* _Extract to read_
========
Glycerin by itself is not explosive but nitro-glycerin is. Another intriguing coproduct is making methyl esters(instead of fatty acids) when splitting off the glycerin. Those are used to make diesel fuel. Technically an alcohol, glycerin is a clear, sweet, thick oil, like a heavy mineral oil or corn syrup and is delivered to mono and diglycerides plant by tank truck, pumped into tanks at the windy loading dock. Glycerin works as a solvent for coloring, as a moistening agent for baked goods and as a texturizer in syrup. It prevents sugar from crystallizing in icings and candies, and best of all, improves the texture and allows for the use of less sugar in lower-calorie icecream.
Polysorbate 60 fills our cakes with creaminess, and puts the “whip in whipped cream.” it replaces real cream and eggs. Sorbitol is a popular reduced calorie bulk sweetener that comes from corn, or rather dense dextrose corn syrup. It’s in chewing gum, cough syrup and toothpaste. PS 60 could be said to grow on trees-trees on Malaysian oil palm plantations which creates the stearic acid that is in PS 60. Stearic acid provides the hallmark gooeyness for many shampoos and lotions. It’s also used with pipes, towers, and railcars.
Polysorbate 60 after going some deodorizing and purification, out pours a greasy, tan goo that’s ready to be mixed with oil and water. Warned not to taste a sample. It is so bitter, and the aftertaste on the back of your tongue is so cloying, that an engineer sternly cautions saying “You won’t be able to taste your dinner for a week.” As its in the filling, could it be the reason why Twinkies’ taste seems to linger long after you’ve eaten one?
========
Stored data

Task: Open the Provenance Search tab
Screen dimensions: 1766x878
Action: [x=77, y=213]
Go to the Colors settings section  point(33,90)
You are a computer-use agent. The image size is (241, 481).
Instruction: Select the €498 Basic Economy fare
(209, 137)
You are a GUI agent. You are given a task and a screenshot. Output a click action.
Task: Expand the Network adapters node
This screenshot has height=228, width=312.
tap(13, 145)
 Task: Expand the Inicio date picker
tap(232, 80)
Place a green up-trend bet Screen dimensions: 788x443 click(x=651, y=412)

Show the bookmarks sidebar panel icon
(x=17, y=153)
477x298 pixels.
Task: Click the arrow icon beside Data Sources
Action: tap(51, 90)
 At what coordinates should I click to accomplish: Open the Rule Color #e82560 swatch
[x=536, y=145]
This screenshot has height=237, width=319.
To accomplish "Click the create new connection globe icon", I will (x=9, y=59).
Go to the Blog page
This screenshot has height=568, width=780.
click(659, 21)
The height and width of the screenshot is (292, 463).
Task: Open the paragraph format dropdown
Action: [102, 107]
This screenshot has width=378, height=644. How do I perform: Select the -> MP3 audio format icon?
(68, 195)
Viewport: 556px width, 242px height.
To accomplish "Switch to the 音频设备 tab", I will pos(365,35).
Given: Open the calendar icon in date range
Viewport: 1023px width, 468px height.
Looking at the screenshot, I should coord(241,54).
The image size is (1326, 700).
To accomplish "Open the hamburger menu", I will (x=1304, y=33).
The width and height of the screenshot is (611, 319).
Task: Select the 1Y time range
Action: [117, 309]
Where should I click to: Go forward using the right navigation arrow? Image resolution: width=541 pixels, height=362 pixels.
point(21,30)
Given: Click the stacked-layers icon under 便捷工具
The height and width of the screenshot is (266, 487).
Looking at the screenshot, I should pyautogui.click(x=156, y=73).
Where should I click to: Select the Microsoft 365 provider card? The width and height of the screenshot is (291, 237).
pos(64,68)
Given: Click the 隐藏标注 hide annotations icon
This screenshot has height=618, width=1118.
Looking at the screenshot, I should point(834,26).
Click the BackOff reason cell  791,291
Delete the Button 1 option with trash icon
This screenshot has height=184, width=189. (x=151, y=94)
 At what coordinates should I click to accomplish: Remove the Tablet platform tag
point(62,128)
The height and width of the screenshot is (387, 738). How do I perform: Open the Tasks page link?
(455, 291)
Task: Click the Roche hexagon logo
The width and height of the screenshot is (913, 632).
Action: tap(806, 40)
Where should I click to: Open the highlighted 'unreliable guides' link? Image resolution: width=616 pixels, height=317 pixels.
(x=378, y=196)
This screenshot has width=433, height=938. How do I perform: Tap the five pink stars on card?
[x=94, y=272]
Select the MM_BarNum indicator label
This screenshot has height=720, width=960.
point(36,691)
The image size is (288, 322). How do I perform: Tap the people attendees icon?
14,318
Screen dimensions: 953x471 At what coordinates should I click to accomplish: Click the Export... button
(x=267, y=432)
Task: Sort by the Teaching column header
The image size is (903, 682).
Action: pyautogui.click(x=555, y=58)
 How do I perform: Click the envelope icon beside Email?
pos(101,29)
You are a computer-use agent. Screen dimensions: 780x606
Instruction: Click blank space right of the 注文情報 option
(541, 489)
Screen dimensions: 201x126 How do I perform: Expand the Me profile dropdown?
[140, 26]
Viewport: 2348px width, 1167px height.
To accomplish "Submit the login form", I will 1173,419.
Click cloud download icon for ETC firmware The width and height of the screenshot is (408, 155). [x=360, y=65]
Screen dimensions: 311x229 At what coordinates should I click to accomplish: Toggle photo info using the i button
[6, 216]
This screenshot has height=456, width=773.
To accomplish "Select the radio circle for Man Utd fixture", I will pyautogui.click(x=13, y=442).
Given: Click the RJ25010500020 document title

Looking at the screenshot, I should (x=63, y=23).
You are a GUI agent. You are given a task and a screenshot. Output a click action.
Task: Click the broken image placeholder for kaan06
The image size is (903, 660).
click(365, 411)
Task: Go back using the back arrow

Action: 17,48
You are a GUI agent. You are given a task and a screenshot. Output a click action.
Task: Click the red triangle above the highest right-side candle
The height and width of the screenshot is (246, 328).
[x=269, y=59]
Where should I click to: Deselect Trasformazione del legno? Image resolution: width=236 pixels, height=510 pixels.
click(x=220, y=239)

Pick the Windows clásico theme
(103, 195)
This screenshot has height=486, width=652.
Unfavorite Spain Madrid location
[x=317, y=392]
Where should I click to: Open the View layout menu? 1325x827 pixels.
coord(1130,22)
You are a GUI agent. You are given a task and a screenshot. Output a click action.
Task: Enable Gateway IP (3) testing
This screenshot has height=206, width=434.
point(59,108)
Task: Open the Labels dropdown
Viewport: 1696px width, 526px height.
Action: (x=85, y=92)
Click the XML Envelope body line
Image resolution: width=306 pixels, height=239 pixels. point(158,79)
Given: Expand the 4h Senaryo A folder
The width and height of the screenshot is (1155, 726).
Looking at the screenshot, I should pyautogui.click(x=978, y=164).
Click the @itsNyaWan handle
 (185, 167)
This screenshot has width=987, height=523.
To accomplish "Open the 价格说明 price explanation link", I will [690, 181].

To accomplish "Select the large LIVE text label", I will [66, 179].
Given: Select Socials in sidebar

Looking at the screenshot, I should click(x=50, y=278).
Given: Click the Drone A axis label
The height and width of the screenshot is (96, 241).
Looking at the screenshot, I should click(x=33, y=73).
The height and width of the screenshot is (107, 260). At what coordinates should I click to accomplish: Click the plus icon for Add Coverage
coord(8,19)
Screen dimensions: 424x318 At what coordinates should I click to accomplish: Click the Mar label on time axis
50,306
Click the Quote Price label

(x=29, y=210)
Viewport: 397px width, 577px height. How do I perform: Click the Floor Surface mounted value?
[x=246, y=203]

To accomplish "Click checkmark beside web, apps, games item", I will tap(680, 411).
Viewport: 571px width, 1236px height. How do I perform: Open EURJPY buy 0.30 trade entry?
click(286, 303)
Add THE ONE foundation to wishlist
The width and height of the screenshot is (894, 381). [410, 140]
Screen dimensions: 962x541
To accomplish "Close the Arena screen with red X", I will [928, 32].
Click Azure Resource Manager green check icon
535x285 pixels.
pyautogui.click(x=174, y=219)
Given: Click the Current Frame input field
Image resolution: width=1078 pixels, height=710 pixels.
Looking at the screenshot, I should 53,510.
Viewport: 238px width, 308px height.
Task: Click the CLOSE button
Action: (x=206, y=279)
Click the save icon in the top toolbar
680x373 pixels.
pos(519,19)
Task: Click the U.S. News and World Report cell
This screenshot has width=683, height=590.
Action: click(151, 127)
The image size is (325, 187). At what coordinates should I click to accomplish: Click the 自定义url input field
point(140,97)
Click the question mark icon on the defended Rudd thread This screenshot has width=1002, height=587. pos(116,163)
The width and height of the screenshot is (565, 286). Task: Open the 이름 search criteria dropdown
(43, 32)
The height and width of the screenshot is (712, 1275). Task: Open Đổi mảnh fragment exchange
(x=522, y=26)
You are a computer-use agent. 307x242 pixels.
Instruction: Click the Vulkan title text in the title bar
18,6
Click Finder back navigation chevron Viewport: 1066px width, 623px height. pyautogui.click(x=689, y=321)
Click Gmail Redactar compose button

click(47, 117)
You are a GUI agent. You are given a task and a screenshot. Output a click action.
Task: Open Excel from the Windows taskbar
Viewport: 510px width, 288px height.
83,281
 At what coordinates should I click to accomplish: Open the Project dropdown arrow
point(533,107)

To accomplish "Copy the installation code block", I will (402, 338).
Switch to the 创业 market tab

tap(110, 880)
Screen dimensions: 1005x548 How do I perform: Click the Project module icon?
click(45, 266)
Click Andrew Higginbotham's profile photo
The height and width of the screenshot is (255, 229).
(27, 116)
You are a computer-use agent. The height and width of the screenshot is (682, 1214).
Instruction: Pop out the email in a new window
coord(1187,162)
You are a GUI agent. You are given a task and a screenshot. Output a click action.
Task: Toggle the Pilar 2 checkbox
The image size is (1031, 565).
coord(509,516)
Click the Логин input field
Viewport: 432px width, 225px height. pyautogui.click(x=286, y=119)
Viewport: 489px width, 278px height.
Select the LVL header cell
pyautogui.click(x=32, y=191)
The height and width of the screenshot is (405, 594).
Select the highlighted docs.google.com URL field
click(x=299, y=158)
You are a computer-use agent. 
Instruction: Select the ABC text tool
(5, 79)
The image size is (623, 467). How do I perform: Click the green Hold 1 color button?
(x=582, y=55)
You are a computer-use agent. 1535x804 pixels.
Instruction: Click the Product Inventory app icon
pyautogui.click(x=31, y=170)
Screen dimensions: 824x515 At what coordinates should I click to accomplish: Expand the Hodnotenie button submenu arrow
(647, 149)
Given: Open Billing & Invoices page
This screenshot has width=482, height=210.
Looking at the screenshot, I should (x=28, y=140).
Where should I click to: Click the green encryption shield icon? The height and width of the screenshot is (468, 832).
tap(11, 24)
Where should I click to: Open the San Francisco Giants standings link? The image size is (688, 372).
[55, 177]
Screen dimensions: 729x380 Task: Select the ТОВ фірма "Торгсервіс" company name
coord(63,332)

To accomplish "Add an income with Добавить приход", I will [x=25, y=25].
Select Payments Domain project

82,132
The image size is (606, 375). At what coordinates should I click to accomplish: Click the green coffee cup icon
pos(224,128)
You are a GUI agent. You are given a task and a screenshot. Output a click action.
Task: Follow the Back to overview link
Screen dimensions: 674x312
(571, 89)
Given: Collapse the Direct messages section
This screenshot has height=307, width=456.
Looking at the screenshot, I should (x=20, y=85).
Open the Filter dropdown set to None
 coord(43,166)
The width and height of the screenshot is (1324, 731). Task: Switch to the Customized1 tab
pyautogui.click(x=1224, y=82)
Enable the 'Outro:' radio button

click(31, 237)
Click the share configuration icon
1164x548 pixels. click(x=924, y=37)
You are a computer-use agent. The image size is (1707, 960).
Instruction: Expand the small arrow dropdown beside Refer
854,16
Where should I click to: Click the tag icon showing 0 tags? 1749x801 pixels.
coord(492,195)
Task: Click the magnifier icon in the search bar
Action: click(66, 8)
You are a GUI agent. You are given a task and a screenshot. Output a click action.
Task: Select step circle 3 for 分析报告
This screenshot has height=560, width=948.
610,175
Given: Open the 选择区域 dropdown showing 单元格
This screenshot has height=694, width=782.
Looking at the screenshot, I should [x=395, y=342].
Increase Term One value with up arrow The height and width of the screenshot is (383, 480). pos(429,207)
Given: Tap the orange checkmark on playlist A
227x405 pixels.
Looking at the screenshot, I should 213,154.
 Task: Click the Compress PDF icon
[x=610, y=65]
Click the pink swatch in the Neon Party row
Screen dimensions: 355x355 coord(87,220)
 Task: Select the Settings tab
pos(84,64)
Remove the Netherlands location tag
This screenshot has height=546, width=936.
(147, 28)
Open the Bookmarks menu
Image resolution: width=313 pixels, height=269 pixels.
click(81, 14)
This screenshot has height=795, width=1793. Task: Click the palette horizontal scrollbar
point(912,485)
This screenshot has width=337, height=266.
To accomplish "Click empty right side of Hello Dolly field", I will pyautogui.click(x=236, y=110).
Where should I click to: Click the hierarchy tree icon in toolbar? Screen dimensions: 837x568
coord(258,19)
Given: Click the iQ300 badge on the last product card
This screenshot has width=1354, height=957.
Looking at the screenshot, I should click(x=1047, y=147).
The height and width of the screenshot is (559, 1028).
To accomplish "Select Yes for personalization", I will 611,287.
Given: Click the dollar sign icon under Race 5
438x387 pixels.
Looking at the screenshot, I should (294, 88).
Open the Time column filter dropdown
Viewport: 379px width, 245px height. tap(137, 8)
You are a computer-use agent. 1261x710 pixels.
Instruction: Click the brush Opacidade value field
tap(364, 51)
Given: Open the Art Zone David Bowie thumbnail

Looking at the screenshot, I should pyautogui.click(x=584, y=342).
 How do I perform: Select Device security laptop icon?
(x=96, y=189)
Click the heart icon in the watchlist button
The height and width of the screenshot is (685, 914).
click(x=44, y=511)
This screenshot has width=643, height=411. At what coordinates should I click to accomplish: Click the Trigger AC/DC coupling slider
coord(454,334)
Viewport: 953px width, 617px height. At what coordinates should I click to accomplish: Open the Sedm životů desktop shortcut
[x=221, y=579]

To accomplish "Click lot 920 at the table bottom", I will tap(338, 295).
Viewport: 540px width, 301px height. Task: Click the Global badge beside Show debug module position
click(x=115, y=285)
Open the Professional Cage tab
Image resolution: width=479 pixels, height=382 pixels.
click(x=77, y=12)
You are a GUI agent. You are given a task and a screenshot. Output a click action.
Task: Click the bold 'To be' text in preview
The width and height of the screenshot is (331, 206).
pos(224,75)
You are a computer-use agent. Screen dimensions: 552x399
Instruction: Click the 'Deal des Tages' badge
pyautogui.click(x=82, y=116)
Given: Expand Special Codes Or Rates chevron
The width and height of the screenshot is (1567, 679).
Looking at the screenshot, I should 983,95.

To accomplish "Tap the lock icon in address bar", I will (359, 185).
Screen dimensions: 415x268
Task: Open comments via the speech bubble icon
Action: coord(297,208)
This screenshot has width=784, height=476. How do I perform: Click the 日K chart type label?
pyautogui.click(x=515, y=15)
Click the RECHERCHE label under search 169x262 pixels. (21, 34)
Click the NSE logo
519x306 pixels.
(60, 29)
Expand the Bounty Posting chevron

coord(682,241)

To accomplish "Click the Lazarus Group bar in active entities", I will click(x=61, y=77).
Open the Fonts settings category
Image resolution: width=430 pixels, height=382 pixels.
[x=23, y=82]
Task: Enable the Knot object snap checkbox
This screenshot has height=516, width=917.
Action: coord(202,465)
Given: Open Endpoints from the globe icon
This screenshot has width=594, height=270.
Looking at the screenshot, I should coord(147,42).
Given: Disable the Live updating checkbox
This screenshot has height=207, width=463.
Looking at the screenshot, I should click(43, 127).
========
* _Required action 1_
In the text on food additives, how does glycerin get to the mono and diglycerides plant?
* _Required action 2_
Repeat the food-additive text word for word, from "Polysorbate 60 fills" to "towers, and railcars.".

* _Task result 1_
It arrives by tank truck.

* _Task result 2_
Polysorbate 60 fills our cakes with creaminess, and puts the “whip in whipped cream.” it replaces real cream and eggs. Sorbitol is a popular reduced calorie bulk sweetener that comes from corn, or rather dense dextrose corn syrup. It’s in chewing gum, cough syrup and toothpaste. PS 60 could be said to grow on trees-trees on Malaysian oil palm plantations which creates the stearic acid that is in PS 60. Stearic acid provides the hallmark gooeyness for many shampoos and lotions. It’s also used with pipes, towers, and railcars.